The institutional audit reveals a stark truth: the system of constraints on power is being eroded not by a single coup, but by a thousand small surrenders. Each time the executive acts without legislative consent, each time the norm of distinction is violated, each time the collateral damage is dismissed as unfortunate but necessary, the foundation of the republic is weakened. The argument is not that the United States should never use force; the argument is that the use of force must be constrained by law, by deliberation, by the collective wisdom of the citizenry. Without these constraints, power becomes absolute, and absolute power is not a political system but the absence of one. It is the rule of the strongest, and the rule of the strongest is always temporary, always unstable, always dangerous.

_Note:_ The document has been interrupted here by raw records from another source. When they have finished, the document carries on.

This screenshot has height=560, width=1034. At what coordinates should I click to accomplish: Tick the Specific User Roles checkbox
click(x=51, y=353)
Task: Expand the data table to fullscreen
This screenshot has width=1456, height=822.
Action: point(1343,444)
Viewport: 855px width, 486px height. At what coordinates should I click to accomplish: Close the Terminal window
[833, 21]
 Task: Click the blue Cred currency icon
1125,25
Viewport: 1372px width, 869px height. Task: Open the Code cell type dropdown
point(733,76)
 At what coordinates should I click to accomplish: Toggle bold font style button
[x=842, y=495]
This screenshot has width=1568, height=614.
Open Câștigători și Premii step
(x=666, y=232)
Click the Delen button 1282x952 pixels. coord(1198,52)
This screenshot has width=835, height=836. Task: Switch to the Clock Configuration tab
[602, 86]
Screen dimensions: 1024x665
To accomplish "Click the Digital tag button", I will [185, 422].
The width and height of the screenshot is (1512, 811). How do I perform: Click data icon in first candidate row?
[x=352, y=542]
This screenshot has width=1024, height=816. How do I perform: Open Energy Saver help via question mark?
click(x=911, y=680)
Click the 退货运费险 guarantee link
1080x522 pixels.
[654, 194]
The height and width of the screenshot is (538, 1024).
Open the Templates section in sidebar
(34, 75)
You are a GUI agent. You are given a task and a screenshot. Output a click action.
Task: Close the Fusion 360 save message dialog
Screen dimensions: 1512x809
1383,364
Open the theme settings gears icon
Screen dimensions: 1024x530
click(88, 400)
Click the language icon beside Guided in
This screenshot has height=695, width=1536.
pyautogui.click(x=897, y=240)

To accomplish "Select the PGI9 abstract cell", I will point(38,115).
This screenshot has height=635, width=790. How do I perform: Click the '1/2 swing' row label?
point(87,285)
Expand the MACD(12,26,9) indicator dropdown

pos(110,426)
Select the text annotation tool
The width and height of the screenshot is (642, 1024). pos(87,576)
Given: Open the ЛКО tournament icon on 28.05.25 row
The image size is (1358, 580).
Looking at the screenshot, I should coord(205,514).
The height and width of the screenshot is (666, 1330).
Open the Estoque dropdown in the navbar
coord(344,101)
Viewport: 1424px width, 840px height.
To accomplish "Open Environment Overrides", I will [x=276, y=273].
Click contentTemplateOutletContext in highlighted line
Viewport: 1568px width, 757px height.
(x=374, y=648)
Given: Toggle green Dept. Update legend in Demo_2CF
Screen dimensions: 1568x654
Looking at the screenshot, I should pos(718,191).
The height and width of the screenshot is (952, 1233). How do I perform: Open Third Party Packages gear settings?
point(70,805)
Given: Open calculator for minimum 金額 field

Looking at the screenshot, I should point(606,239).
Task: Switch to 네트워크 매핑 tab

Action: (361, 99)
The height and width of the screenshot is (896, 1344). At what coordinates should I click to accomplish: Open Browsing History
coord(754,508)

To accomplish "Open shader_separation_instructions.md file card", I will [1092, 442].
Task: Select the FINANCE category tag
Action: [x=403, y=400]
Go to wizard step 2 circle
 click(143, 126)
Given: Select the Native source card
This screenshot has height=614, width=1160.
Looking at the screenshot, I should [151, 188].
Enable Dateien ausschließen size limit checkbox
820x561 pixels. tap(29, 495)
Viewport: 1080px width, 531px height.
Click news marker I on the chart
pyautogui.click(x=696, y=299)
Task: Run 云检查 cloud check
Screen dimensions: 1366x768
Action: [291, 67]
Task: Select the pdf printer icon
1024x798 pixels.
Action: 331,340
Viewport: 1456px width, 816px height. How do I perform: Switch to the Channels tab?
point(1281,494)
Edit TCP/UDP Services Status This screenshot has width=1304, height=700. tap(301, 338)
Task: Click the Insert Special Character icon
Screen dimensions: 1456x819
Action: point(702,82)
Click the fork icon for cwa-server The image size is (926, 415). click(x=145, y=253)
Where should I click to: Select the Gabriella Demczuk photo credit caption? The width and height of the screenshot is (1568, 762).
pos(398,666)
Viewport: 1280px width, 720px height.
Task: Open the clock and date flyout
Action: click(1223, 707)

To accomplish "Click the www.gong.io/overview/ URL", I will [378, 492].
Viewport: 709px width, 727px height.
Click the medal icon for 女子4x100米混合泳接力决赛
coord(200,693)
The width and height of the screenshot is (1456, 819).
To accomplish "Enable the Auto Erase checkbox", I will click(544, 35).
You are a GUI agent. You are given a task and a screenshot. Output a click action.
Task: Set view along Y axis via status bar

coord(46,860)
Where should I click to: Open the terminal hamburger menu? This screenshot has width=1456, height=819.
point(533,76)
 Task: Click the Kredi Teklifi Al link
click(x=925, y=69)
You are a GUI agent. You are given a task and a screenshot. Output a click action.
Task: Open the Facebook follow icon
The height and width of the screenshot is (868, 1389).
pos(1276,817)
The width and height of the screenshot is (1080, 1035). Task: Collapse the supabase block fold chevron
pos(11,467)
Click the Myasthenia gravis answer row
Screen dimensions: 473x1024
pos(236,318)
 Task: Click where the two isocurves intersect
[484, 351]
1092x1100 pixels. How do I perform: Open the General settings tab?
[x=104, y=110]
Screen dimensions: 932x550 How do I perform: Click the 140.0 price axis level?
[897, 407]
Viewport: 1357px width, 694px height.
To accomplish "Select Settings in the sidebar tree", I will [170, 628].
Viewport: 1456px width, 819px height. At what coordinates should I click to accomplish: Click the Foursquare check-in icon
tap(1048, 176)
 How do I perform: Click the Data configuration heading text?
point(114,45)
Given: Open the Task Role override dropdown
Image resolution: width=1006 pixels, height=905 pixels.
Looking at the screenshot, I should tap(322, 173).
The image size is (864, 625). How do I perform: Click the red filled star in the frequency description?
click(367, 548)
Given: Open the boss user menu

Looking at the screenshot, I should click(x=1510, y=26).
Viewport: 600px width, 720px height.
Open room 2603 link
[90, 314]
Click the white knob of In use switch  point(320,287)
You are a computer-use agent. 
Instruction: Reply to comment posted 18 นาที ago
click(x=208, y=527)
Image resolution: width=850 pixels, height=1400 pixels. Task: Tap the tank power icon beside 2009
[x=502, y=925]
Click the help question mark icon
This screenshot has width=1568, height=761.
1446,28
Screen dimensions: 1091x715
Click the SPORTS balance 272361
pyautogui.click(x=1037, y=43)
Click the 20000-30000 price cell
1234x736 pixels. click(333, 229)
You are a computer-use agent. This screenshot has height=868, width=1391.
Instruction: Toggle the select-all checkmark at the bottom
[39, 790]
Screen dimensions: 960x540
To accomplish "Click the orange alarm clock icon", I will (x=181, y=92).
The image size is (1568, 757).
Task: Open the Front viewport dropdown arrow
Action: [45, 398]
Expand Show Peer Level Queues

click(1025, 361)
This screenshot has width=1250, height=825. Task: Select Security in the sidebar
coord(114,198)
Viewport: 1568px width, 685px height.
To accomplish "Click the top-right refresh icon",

We are left with a choice. We can accept the efficiency of the executive, the speed of the drone, the precision of the missile, and sacrifice the deliberation of the Senate, the debate of the assembly, the consent of the governed. Or we can insist that the republic is worth defending, even when it is inconvenient, even when it is slow, even when it is difficult. The alternative is not peace; the alternative is the rule of force, where the strong do what they can and the weak suffer what they must. And in that world, there is no justice, only power. And power, unchecked, is a tyrant that consumes its own children.
The periodic summation of this case is this: the strike on Iran, and the collateral damage in Kuwait, are not merely military events; they are constitutional crises. They reveal a system that has forgotten its own constraints, a republic that has traded its soul for speed, and a world that has lost its faith in the rule of law. The question is not whether the United States can win the next battle; the question is whether it can preserve the next institution. For when the institutions fall, the battles cease to matter, for there is no one left to judge the victor. The republic is the mechanism by which power is distributed, constrained, and made accountable, and defending it is the first duty of the citizen who prefers law to force. Let us not forget that the sword is a poor instrument for building a society, and that the law, though slow, is the only foundation that can hold the weight of our ambitions.